Element and text location data
-- START --
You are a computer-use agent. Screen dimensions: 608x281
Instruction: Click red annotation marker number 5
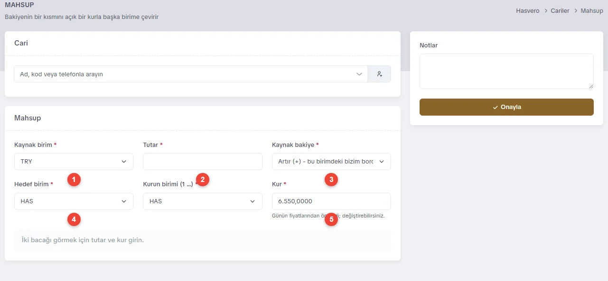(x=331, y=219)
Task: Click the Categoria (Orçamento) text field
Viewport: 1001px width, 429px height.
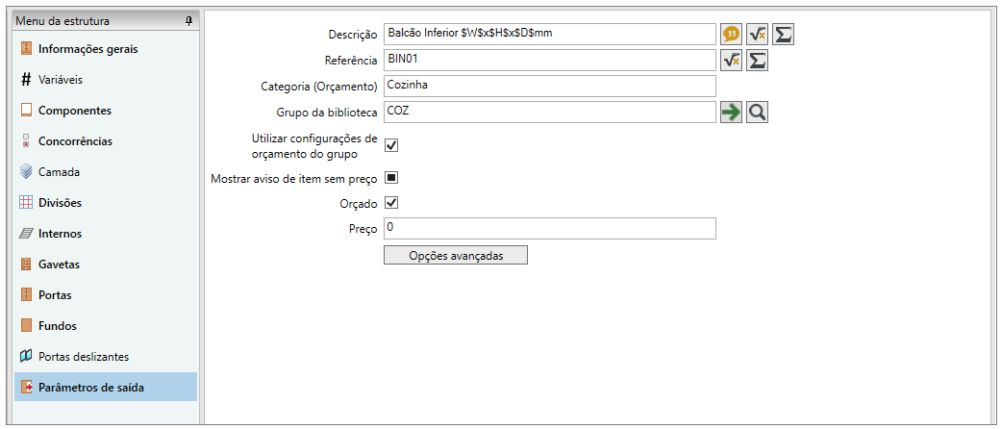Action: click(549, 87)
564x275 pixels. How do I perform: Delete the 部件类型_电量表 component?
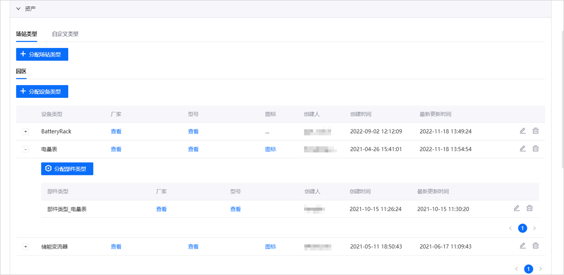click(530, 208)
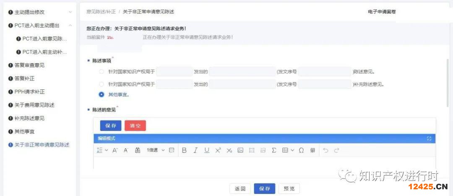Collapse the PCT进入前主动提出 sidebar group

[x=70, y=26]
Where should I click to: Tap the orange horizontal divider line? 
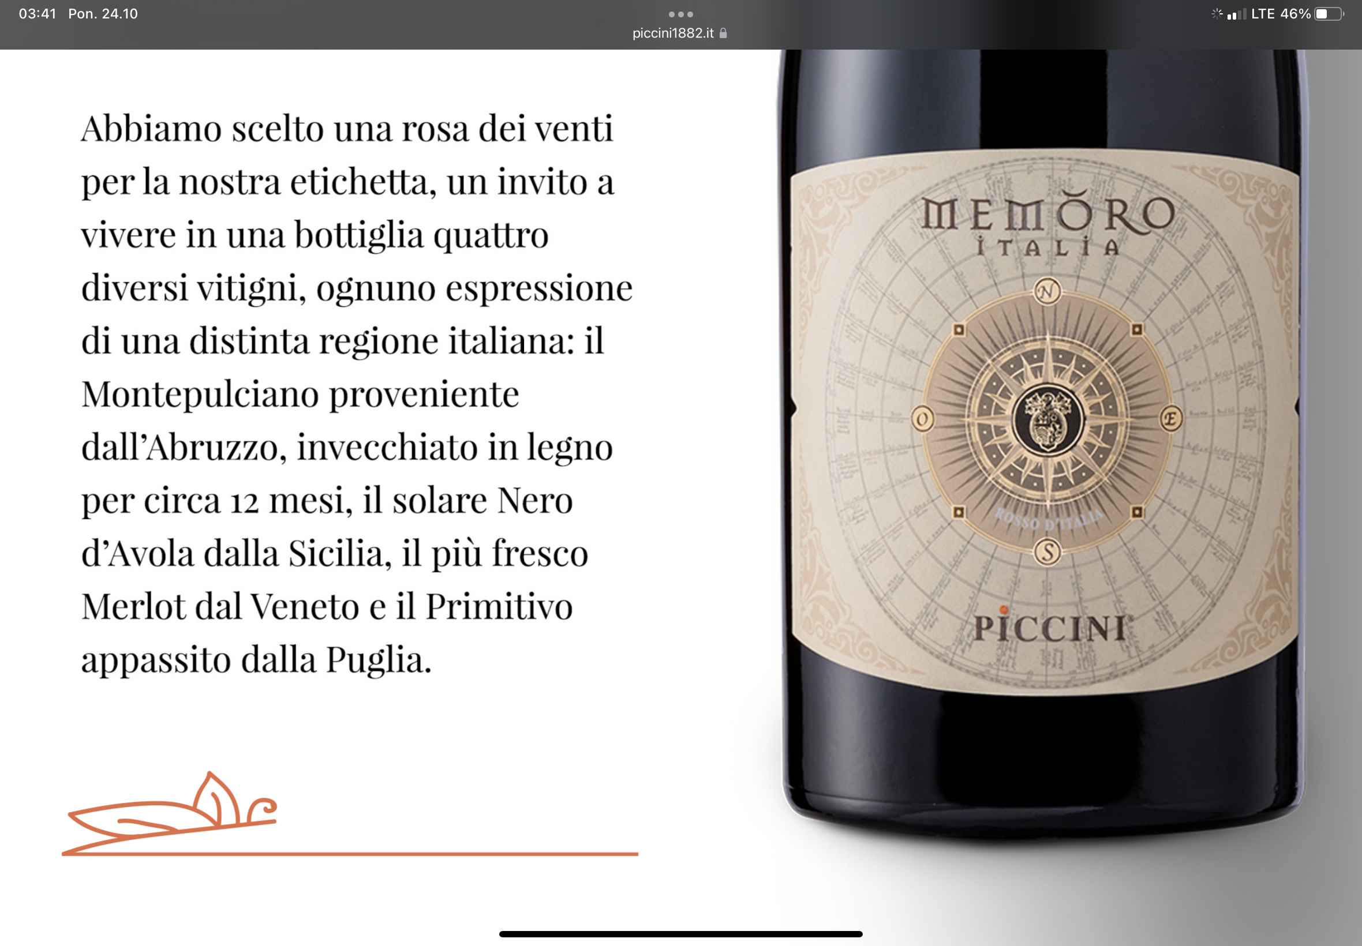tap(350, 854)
-- END --
### Job:
Copy out each line of this listing word for word, omitting the pictures.

### Reply to the exercise:
You are a computer-use agent. Screen dimensions: 608x281
Instruction: Click red annotation marker number 5
(x=331, y=219)
Task: Click the Categoria (Orçamento) text field
Viewport: 1001px width, 429px height.
Action: click(549, 87)
564x275 pixels. How do I perform: Delete the 部件类型_电量表 component?
click(530, 208)
Collapse the PCT进入前主动提出 sidebar group

[x=70, y=26]
Where should I click to: Tap the orange horizontal divider line? 
tap(350, 854)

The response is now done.